この future はソケットで利用可能なデータを読み取り、利用可能なデータがない場合は エグゼキューターに制御を譲り、ソケットが再び読み取り可能になったときにそのタスクを 起こすよう要求します。しかし、この例からは Socket 型がどのように実装されているのか、 特に set_readable_callback 関数がどのように動作するのかは明らかではありません。 ソケットが読み取り可能になった時点で wake() が呼び出されるようにするには、 どうすればよいでしょうか。1 つの選択肢として、socket が読み取り可能かどうかを 継続的に確認し、適切なタイミングで wake() を呼び出すスレッドを用意する方法があります。 しかし、これは非常に非効率で、ブロックされた IO future ごとに個別のスレッドが必要になります。 これにより、非同期コードの効率は大きく低下します。

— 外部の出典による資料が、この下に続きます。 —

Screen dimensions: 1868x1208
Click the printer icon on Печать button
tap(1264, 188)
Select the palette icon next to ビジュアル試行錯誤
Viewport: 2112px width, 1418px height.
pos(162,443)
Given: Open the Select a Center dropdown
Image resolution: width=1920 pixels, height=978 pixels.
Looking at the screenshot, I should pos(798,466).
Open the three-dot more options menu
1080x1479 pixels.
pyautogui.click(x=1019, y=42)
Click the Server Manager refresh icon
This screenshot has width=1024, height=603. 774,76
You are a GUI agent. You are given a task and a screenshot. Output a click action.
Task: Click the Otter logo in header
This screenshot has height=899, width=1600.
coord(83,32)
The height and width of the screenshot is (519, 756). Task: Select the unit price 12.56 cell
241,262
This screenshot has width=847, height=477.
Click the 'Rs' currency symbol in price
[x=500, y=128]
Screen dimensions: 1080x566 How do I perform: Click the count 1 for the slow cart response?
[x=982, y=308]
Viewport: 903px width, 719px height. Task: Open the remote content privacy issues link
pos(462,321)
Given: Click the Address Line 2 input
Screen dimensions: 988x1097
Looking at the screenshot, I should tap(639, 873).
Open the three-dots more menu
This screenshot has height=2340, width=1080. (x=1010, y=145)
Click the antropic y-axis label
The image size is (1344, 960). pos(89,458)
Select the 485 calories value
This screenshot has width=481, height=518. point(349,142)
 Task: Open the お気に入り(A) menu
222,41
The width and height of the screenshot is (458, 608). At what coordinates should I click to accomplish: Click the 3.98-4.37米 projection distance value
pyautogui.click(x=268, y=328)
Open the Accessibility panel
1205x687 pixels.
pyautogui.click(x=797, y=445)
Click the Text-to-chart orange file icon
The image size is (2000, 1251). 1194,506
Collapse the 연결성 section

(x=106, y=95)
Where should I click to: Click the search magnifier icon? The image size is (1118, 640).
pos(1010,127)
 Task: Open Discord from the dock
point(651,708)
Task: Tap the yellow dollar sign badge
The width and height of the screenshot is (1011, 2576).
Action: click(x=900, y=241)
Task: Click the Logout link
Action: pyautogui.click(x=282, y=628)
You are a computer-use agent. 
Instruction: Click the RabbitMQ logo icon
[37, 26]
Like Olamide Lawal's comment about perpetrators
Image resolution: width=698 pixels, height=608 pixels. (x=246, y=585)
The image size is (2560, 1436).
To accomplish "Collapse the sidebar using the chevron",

実際には、この問題は IO を認識するシステムのブロッキングプリミティブとの統合によって 解決されます。たとえば、Linux の epoll、FreeBSD と Mac OS の kqueue、 Windows の IOCP、Fuchsia の port などです(これらはすべて、クロスプラットフォームの Rust クレート mio を通じて公開されています)。これらのプリミティブはいずれも、 スレッドが複数の非同期 IO イベントでブロックし、そのうちの 1 つが完了した時点で 戻ることを可能にします。実際には、これらの API は通常、次のような形になります。

struct IoBlocker {
    /* ... */
}

struct Event {
    // 発生し、監視対象だったイベントを一意に識別する ID。
    id: usize,

    // 待機するシグナル、または発生したシグナルの集合。
    signals: Signals,
}

impl IoBlocker {
    /// ブロック対象となる非同期 IO イベントの新しいコレクションを作成する。
    fn new() -> Self { /* ... */ }

    /// 特定の IO イベントへの関心を表明する。
    fn add_io_event_interest(
        &self,

        /// イベントが発生する対象のオブジェクト
        io_object: &IoObject,

        /// `io_object` 上に現れる可能性があり、
        /// イベントをトリガーすべきシグナルの集合。
        /// その関心から生じるイベントに与える ID と対にする。
        event: Event,
    ) { /* ... */ }

    /// いずれかのイベントが発生するまでブロックする。
    fn block(&self) -> Event { /* ... */ }
}

let mut io_blocker = IoBlocker::new();
io_blocker.add_io_event_interest(
    &socket_1,
    Event { id: 1, signals: READABLE },
);
io_blocker.add_io_event_interest(
    &socket_2,
    Event { id: 2, signals: READABLE | WRITABLE },
);
let event = io_blocker.block();

// たとえばソケット 1 が読み取り可能になった場合、"Socket 1 is now READABLE" と表示する。
println!("Socket {:?} is now {:?}", event.id, event.signals);

Future エグゼキューターは、これらのプリミティブを使用して、特定の IO イベントが 発生したときに実行されるコールバックを設定できるソケットのような非同期 IO オブジェクトを 提供できます。上記の SocketRead の例の場合、Socket::set_readable_callback 関数は 次の擬似コードのようになるかもしれません。

impl Socket {
    fn set_readable_callback(&self, waker: Waker) {
        // `local_executor` はローカルエグゼキューターへの参照です。
        // これはソケットの作成時に提供することもできますが、実際には
        // 多くのエグゼキューター実装が利便性のためにスレッドローカル
        // ストレージを通じて渡します。
        let local_executor = self.local_executor;

        // この IO オブジェクトの一意な ID。
        let id = self.id;

        // IO イベントが到着した時点で呼び出せるように、
        // ローカルの waker をエグゼキューターのマップに保存します。
        local_executor.event_map.insert(id, waker);
        local_executor.add_io_event_interest(
            &self.socket_file_descriptor,
            Event { id, signals: READABLE },
        );
    }
}

これで、任意の IO イベントを受信し、適切な Waker にディスパッチできる エグゼキュータースレッドを 1 つだけ持てるようになります。その Waker は対応するタスクを 起こし、エグゼキューターはさらに多くのタスクを完了まで進めてから、再びより多くの IO イベントを確認するために戻ることができます(そしてこのサイクルが続きます…)。